Day 66: Ancient Life on an Ohio Creek

Today Gary and I drove around a county in southern Ohio where I’ve been doing research. We drove down a country road along a creek and came to a spot where Indians used to camp for thousands of years. We know it because local farmers have been finding arrowheads, axes, and other artifacts for years and experts can date some of them back more than five thousand years.

Some of the farms there have been in the same families since the first White people settled on that creek in 1801. A few of the houses and buildings have been there nearly as long. The names of roads are the same as the names of those early White settlers. They’re buried in the local cemeteries, their names on the tombstones.

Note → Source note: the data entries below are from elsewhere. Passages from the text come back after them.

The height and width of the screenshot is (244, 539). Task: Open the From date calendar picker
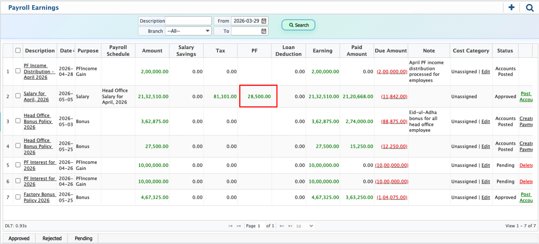[x=264, y=21]
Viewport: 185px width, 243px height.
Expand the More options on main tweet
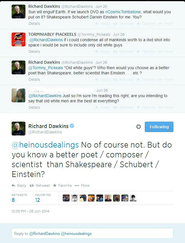click(82, 186)
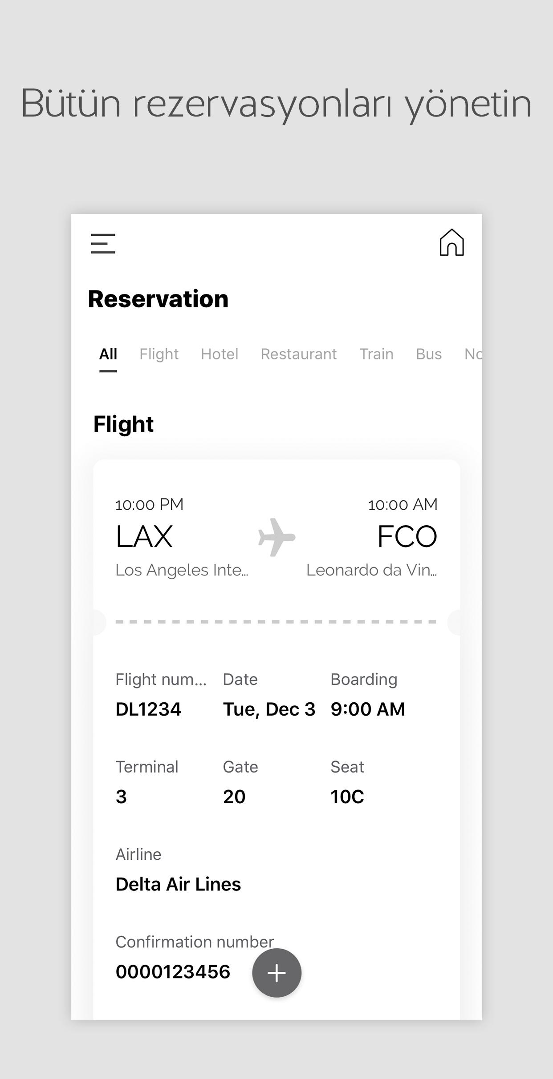Viewport: 553px width, 1079px height.
Task: Select the All tab
Action: pos(108,354)
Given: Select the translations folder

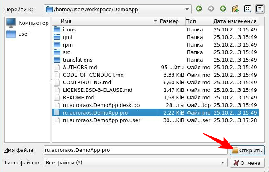Looking at the screenshot, I should (x=77, y=60).
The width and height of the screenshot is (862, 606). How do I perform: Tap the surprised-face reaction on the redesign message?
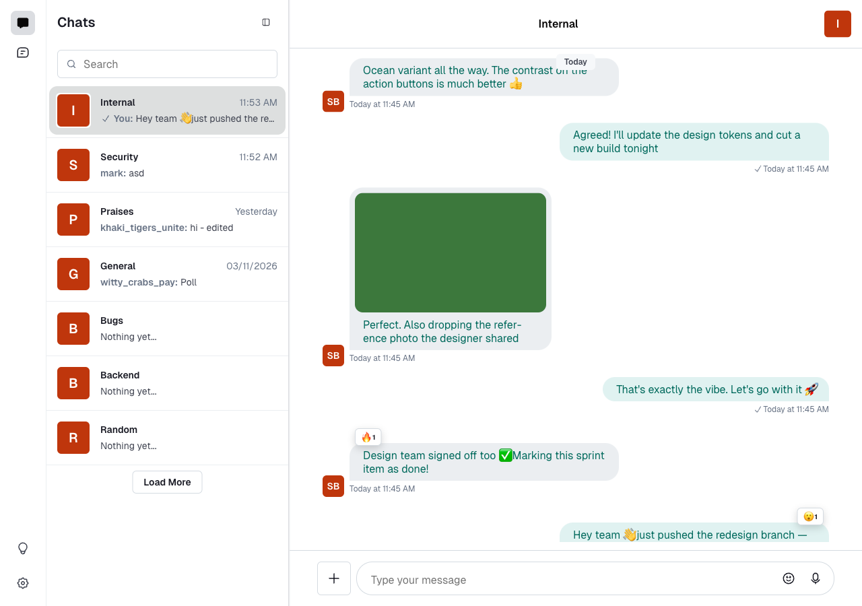coord(809,516)
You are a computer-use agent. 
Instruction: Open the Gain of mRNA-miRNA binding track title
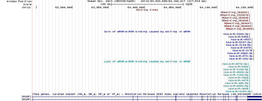147,32
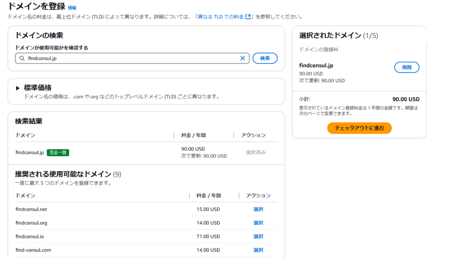This screenshot has height=258, width=468.
Task: Click the magnifier icon in the search box
Action: coord(21,58)
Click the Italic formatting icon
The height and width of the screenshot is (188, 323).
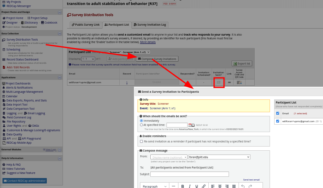point(189,186)
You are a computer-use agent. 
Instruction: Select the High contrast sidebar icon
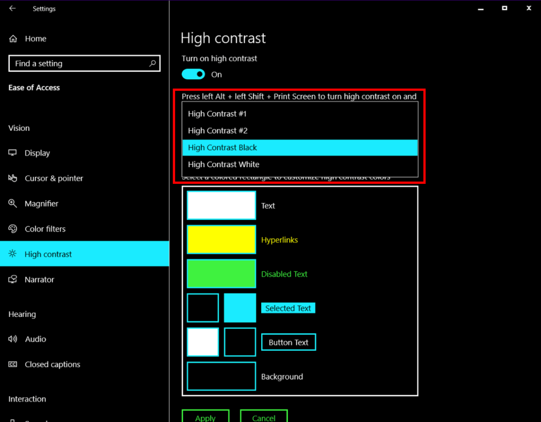13,254
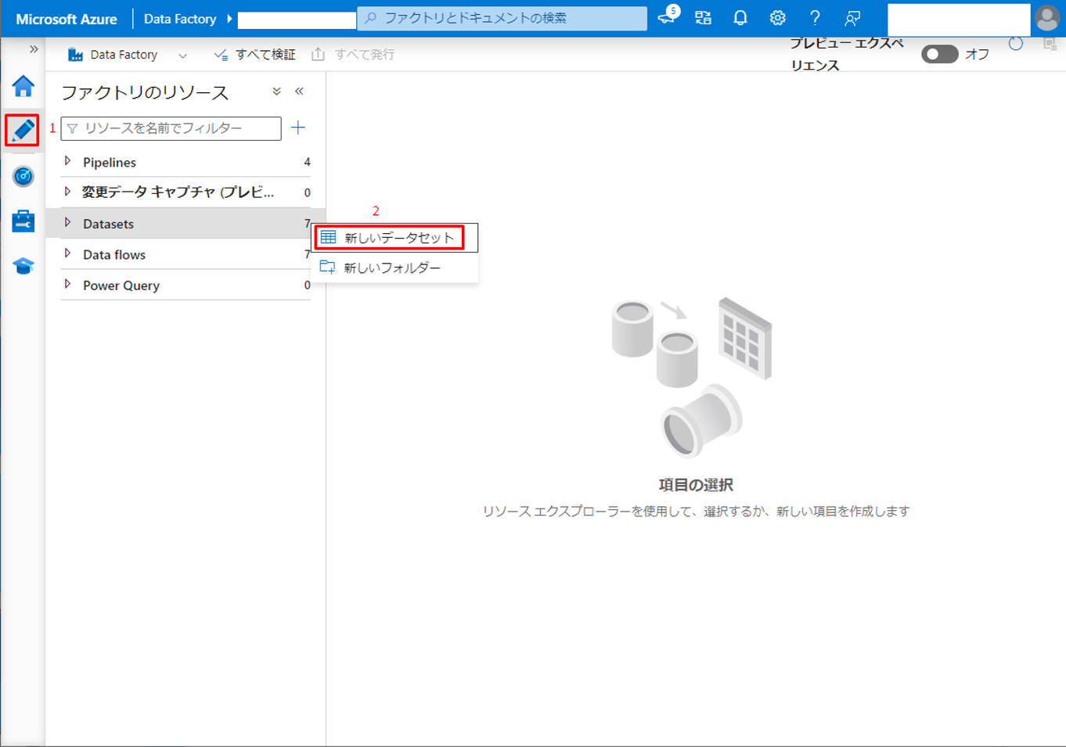Open the settings gear icon

point(777,18)
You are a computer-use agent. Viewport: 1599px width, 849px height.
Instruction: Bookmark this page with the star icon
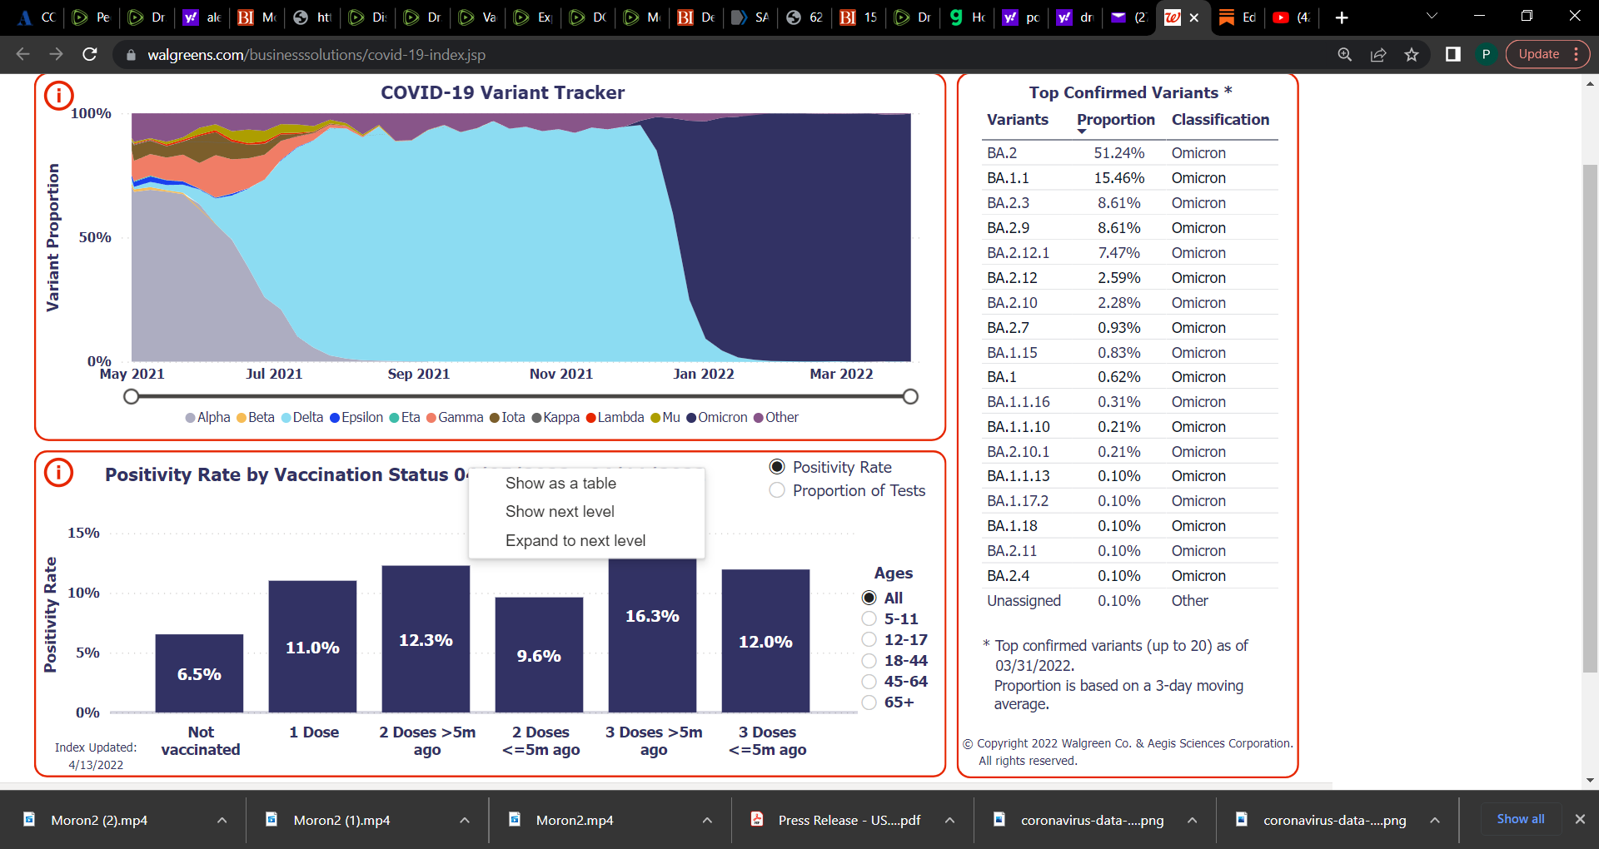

Native Americans agreed by treaty in 1795 to leave this part of Ohio for White settlers, living further north and returning only seasonally for hunting and fishing. By the 1830s, White settlers wanted them to leave Ohio completely. Some Indians wanted to move west, hoping to maintain their traditional lifestyles there. Others didn’t.

Ultimately, the Indian Removal Act of 1830 - the one that led to the famous Trail of Tears across the south - led to federal removal of Indians from Ohio too. Dozens or hundreds of people died on those journeys too. The last to leave, in 1843, were the Wyandots. Having seen the perils of relying on the federal government, they arranged their own travel. Everyone survived the trip.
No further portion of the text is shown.